### Article

☆ ☆ ☆ ☆ ☆ ☆ ☆

Perhaps saving 4-5 litres of wort every brewday to build up your starter to your expectations would help?

TP


----------



## schooey (14/2/09)

TidalPete said:


> Perhaps saving 4-5 litres of wort every brewday to build up your starter to your expectations would help?



I've been saving 2L bottles lately... I'm going to grab 10kg of the pale malt MHB has for $2/kg and mash a 1.040 wort and freeze it to make starters with later. Cheaper than LDME


----------



## white.grant (14/2/09)

I think it was Tony who posted recently about collecting the unused runoff from the mash for starters. Cheap and easy. I just keep forgetting to do it  

I just got myself a nice 3000ml erlenmyer flask and stir plate for making starters, I also try to manage my brew schedule so that I ferment a "smaller beer" first and collect the yeast from that for the bigger beer. Basically I'm using a brew as a starter but getting beer out of it to boot.

cheers

grant


----------



## Cortez The Killer (14/2/09)

Pumpy said:


> At $2.65 in dry malt for two litres starter this is getting expensive !!!!

☆ ☆ ☆ ☆ ☆ ☆ ☆

### Available data
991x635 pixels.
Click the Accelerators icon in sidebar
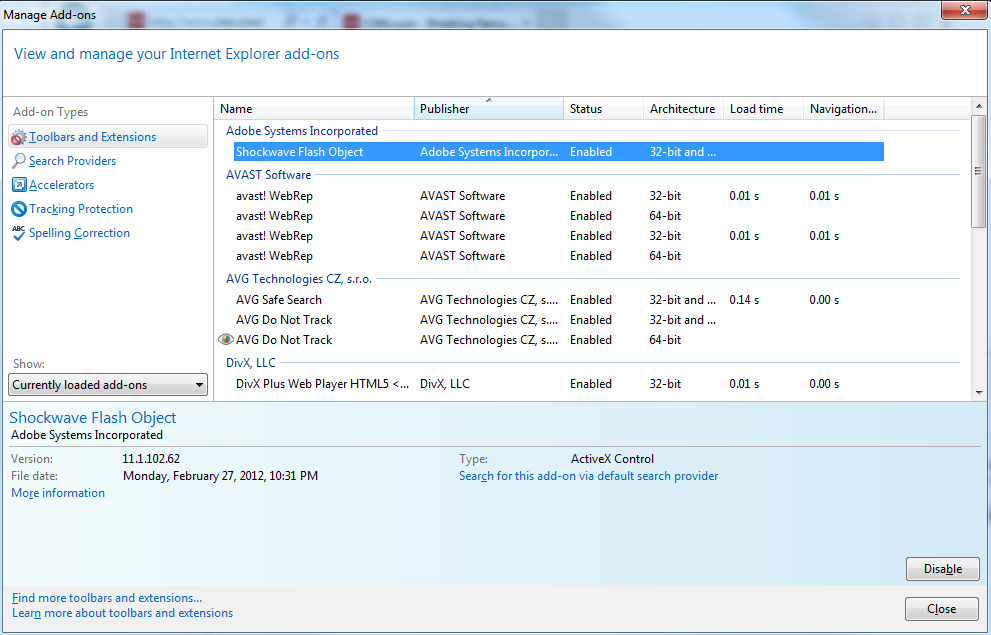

☆ ☆ ☆ ☆ ☆ ☆ ☆

### Actions to take
**1)** In the thread about yeast starters, what size of flask does white.grant say he bought?
**2)** Reproduce the part of the thread about yeast starters from "I just got myself" to "it to boot.".

### Answers to each task
**1)** A 3000ml erlenmyer flask.

**2)**
I just got myself a nice 3000ml erlenmyer flask and stir plate for making starters, I also try to manage my brew schedule so that I ferment a "smaller beer" first and collect the yeast from that for the bigger beer. Basically I'm using a brew as a starter but getting beer out of it to boot.